----- Text extract
That said, I’m not sure how far Mill’s very individualistic liberal political philosophy responds to the exact concerns you point towards here, which are all tied up with communal identity and activity. Then again, there is nothing in even the most individualistic liberalism which in any way undermines the value of communities and communal identities; it only demands that participation in such communities must always be wholly voluntary for all involved — which is exactly what New Atheists are fighting for. To elaborate a bit, for membership in any community or collective identity to be genuinely and wholly voluntary, no community or shared identity or set of beliefs (or institution formed by the like-minded) can occupy a place of special privilege or power above and beyond the basic freedom of its individual members. Guaranteeing voluntary participation in turn requires that the beliefs and commitments underlying any and every such community must be adopted or rejected by potential community members in a context where there is absolute freedom of thought and discussion, where no ideas or beliefs receive any special protection or privileged status that places them beyond question or criticism. Without freedom of thought and discussion, privileged positions or institutions (i.e. walling off religion from criticism) have an intellectually coercive power over citizens that undermines the very possibility of genuinely and wholly voluntary participation OR rejection of the position.
----------
----- Source material
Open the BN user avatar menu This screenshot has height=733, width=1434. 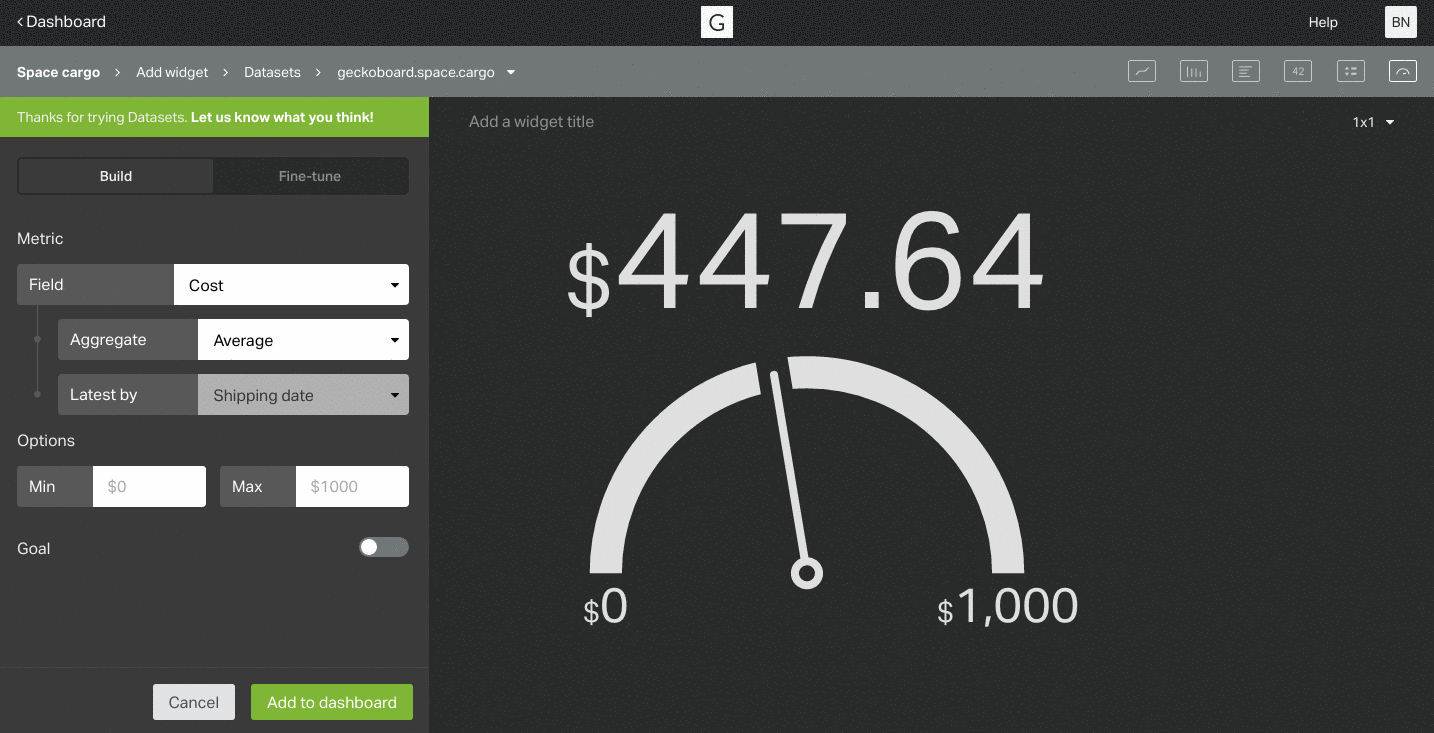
----------
Goals>
a) In the passage on liberalism and communal identity, what does even the most individualistic liberalism demand of participation in communities?
b) Continue the passage on liberalism and communal identity, picking up right after its final sentence.

Task-by-task outputs>
a) It demands that participation must always be wholly voluntary for all involved.

b)
In other words, the fight New Atheists are already fighting springs from the same set of interrelated epistemic and moral values that I’ve been discussing here. The persistent and insistent claims that “something is missing” from the New Atheist world view is true; what is missing is the siren call of easy assent to illegitimate authority — the human instinct to blend in and concede our autonomy to parent-mimicking authorities who, unlike actual (good) parents, do not have our genuine best interests at heart. What is missing are some of the worse aspects of our human nature, not the better ones. Humanity is well and truly better off being rid of what is “missing” from the New Atheist value system, and I have yet to see any argument or evidence that the genuinely worthwhile value of community and collective identity are in any way excluded or undermined by our value system. Instead, serious commitment to human intellectual and practical freedom offers us the means to strip away the coercive and exclusive** components that make community and collective identity such a mixed blessing.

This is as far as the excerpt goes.